Latest update December 8th, 2024 1:58 AM
Feb 26, 2009 News
“We were pawns in these negotiations for the creation of a larger framework” – Jagdeo
President Bharrat Jagdeo yesterday said that there is still a very long way to go in implementing the Economic Partnership Agreement (EPA).
According to him, there are going to be problems with money to implement a lot of the policies. There are supply side issues and a whole range of other infrastructural needs that have to be dealt with.
“I was tempted to call for moratorium on the implementation of the EPA until the (global) financial crisis settles.”
The Head of State was at the time delivering an address at the opening ceremony of the Third Regional Meeting of the ACP-EU Joint Parliamentary Assembly (Caribbean Region) yesterday at the Guyana International Conference Centre.
The main item on the agenda of this two-day meeting is the EPA, which was signed last October with the Cariforum Member States.
The President said that there is no money to address the supply side constraints.
“We still have a major way to go in implementing this agreement.
First of all there is no money to address the supply side constraints; we don’t have money to do that and that’s the problem. We can’t produce more, we can’t take advantage of the markets; we have a whole range of supply side problems and there is no money for that.”
He added that the institutional capacity is not there to enhance the competitiveness of the products.
“Our ranking system is shallow, our infrastructure is limited; all adds to the cost of doing business. The cost of capitalism is relatively high; the cost of utilities, the cost of shipping things are all high because of the absence of infrastructure,” President Jagdeo lamented.
“How do you expect, unless you address those, not just the policy constraints but those real constraints, to take advantage of large markets? This is why, although we had a long period of one-way access into Europe for many products, we never managed to take advantage of those.”
He pointed that investment has dried up in most regions and thus the investments that are needed in the economy now by opening it up are not coming because investors cannot find money.
“The thing that bothers us a lot in this part of the world is that we thought that this relationship between the ACP and Europe was built on trust and goodwill and that we had good-faith negotiations. I would say to you that is not the case.”
According to him, there are some good things in the Cotonou Agreement but it also speaks of good-faith negotiations, consultation and ensuring that whatever is done— WTO and compatible preserving the benefits – all of those sections result were conveniently ignored.
President Jagdeo added that it was thought that the need to study issues before moving to create policies to change them was part of the Cotonou Agreement and the partnership.
However, he added, they found that in the negotiations they were unequal partners.
“And they had the threat that if we didn’t do it by a particular date we would lose preferences – you don’t build partnerships by starting off with threats.”
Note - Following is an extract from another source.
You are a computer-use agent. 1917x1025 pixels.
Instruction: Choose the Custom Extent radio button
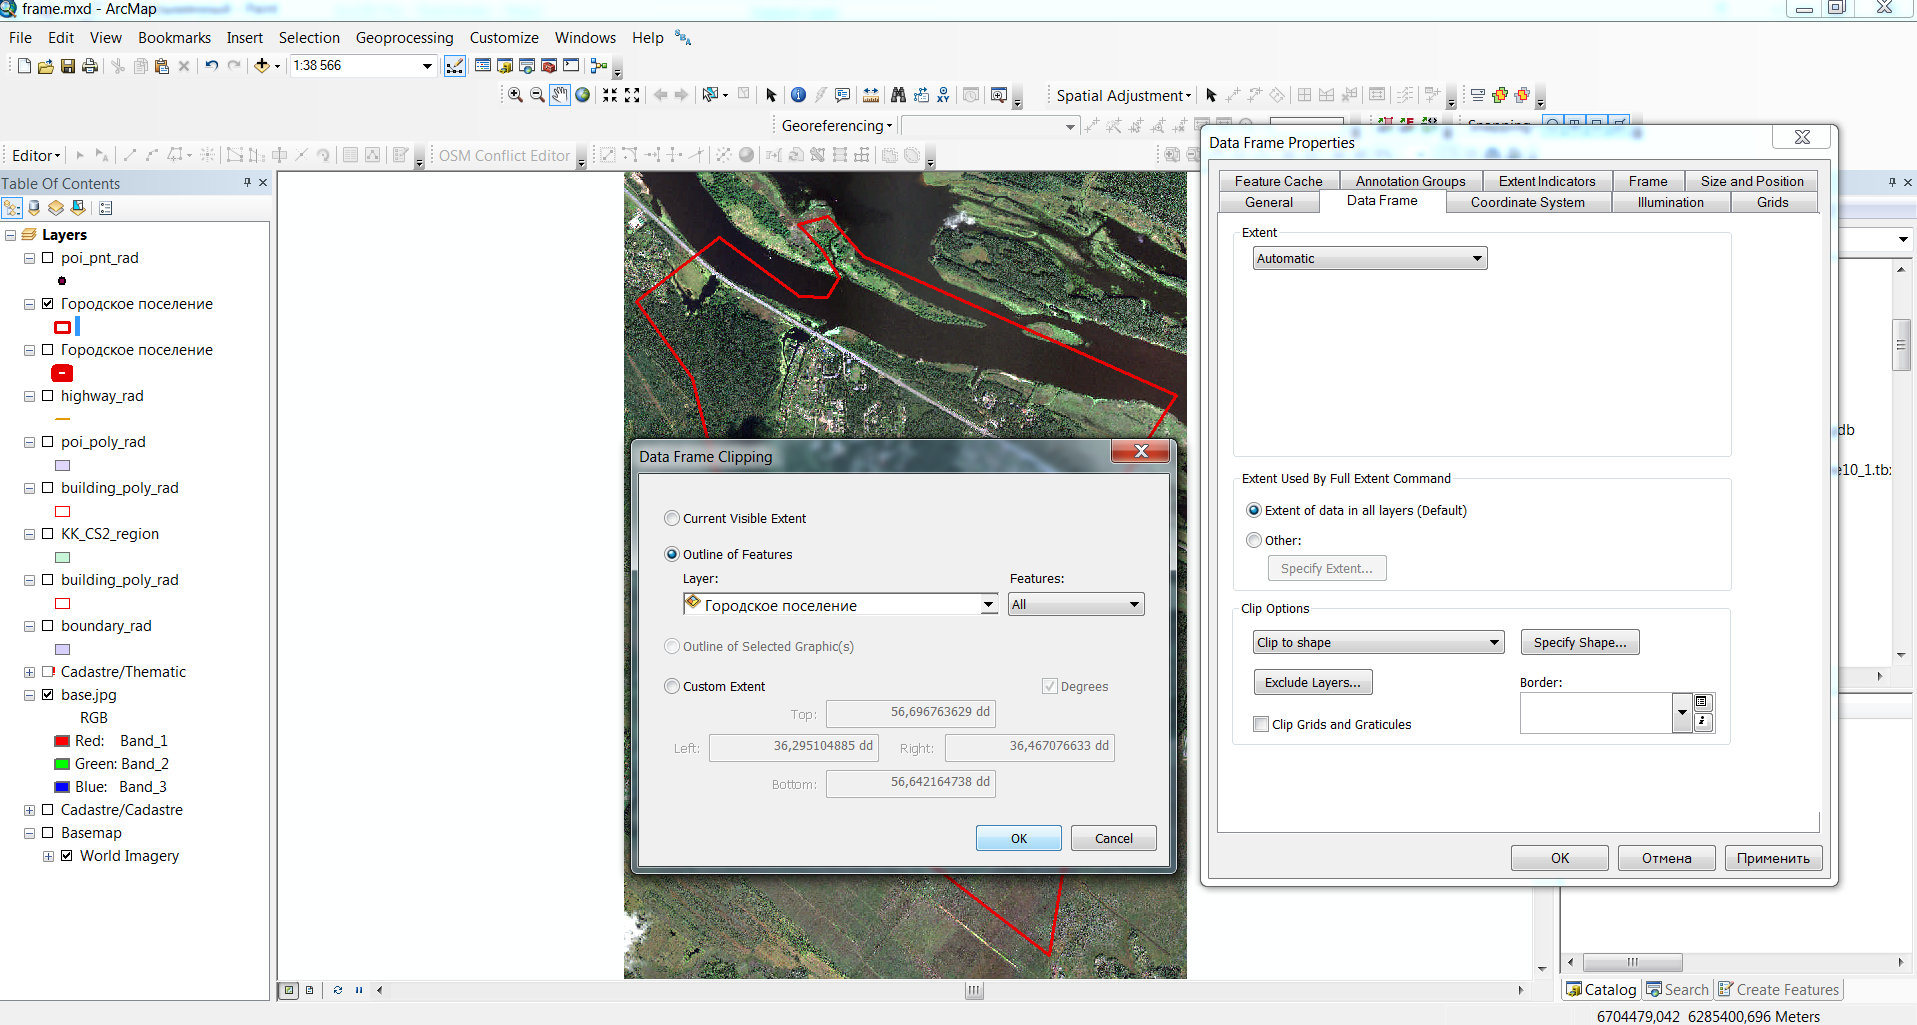(x=672, y=686)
He noted his concern that in future relations or agreements the ACP will be a little less trusting.
“I hope that the parliamentarians from both sides would work towards restoring this trust…”
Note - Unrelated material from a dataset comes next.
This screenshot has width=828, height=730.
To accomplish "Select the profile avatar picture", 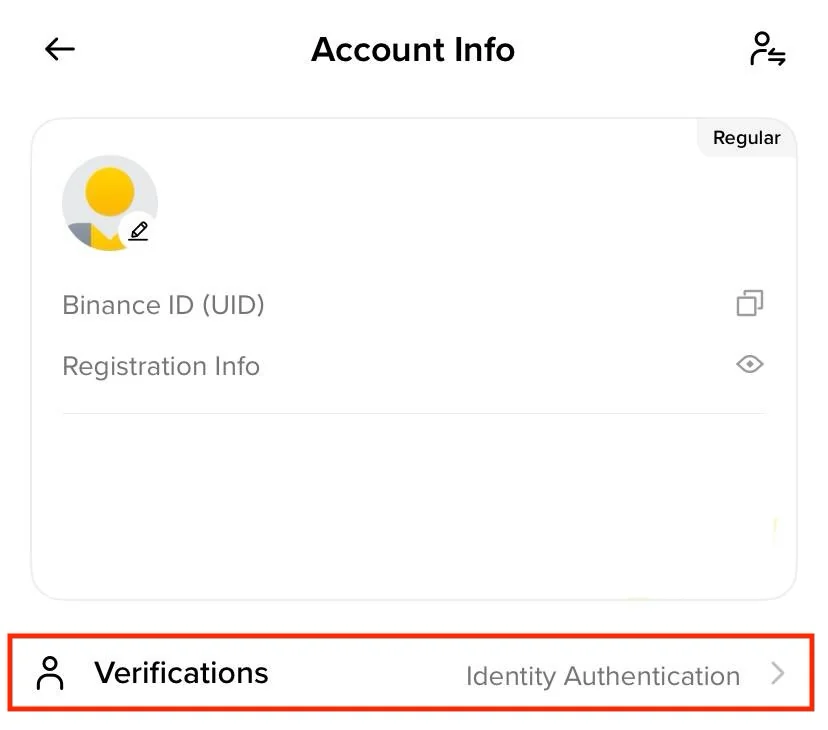I will 110,203.
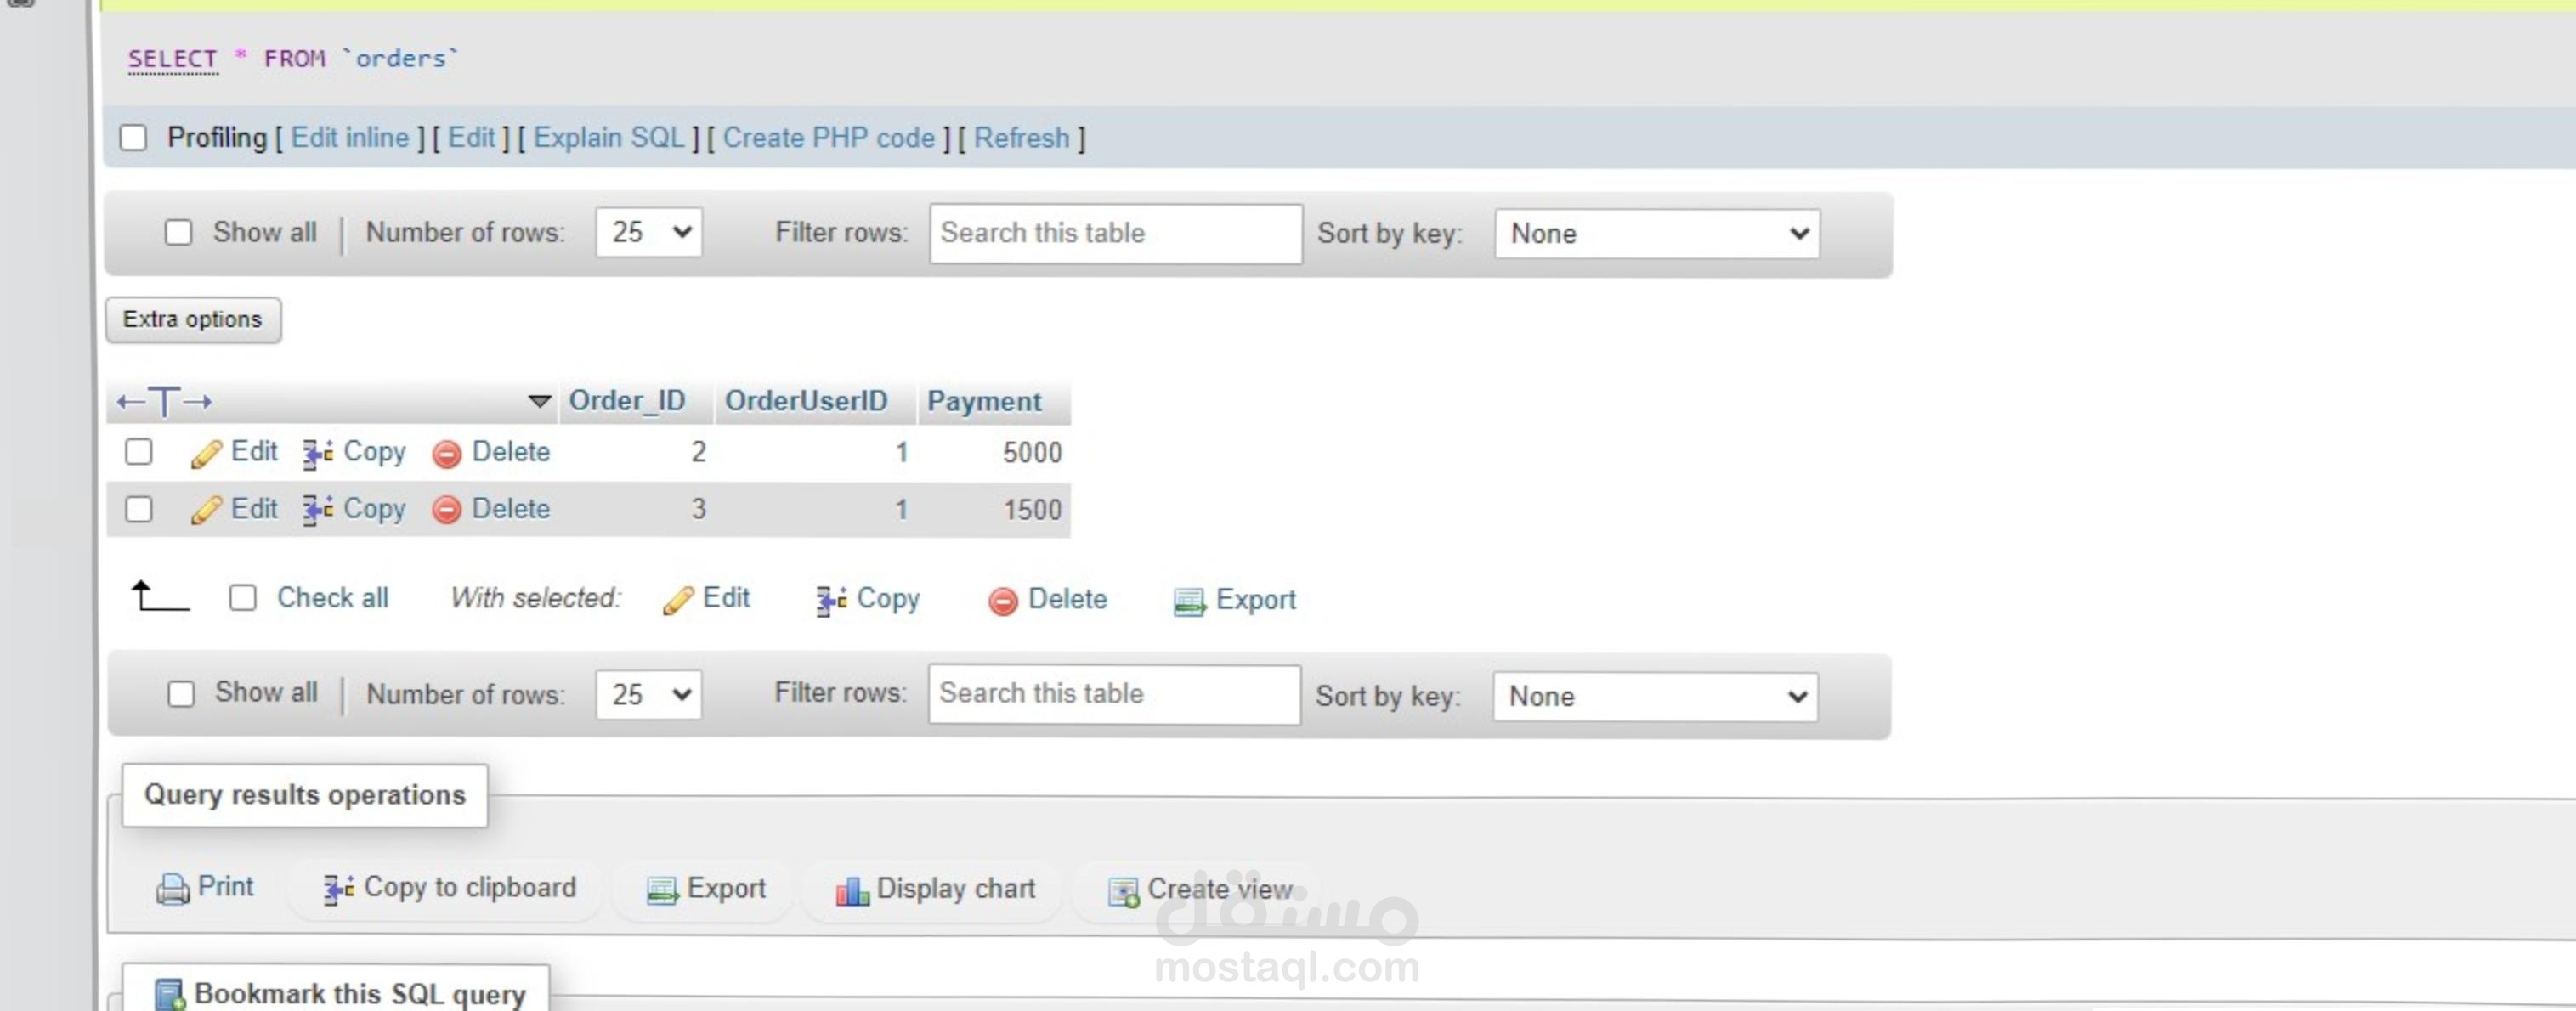2576x1011 pixels.
Task: Sort by Payment column header
Action: (x=983, y=402)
President Jagdeo also pointed out that the objections to the EPA were documented and the ones who fought against certain provisions in the EPA were portrayed as not modern and as living in the past.
“…And all we were trying to do was to defend our region’s interest, our societies’ interest because what bothers me is that if France could argue for and get protection for its sugar industry in Guadeloupe and Martinique and we live in the same region and yet they are saying the European Union that you don’t need protection for your industry, you don’t need the preferences, we feel it’s double standard.”
“I feel, frankly speaking, that we were pawns in these negotiations for the creation of a larger framework,” President Jagdeo asserted.
He also said that this region’s trade with Europe is minuscule but Europe sought some agreements that they felt might have influenced the wider trade negotiations and set the agenda.
“It’s just a feeling of mine; it’s not substantiated by anything.”
The Joint Parliamentary Assembly meeting, which will end tomorrow, will bring together equal numbers of Parliamentarians from member states of the ACP Group from the Caribbean to deliberate on issues of specific interest to the Region. They include Regional Integration and the Regional Strategy Paper for the Caribbean and relations with Latin America, Overseas Countries and Territories and French Ultra-peripheral regions.
Climate change and natural disasters and their impact on the region; Security; Human Rights; Elections and Governance in the Caribbean Region; the Financial Credit Crisis and its impact on the region as well as Narcotics Trade will also be discussed.
Also speaking at the opening were Speaker of the National Assembly, Ralph Ramkaran, Co President and Acting Co-President of the ACP-EU JPA, Glenys Kinnock and Otmar Rodgers respectively.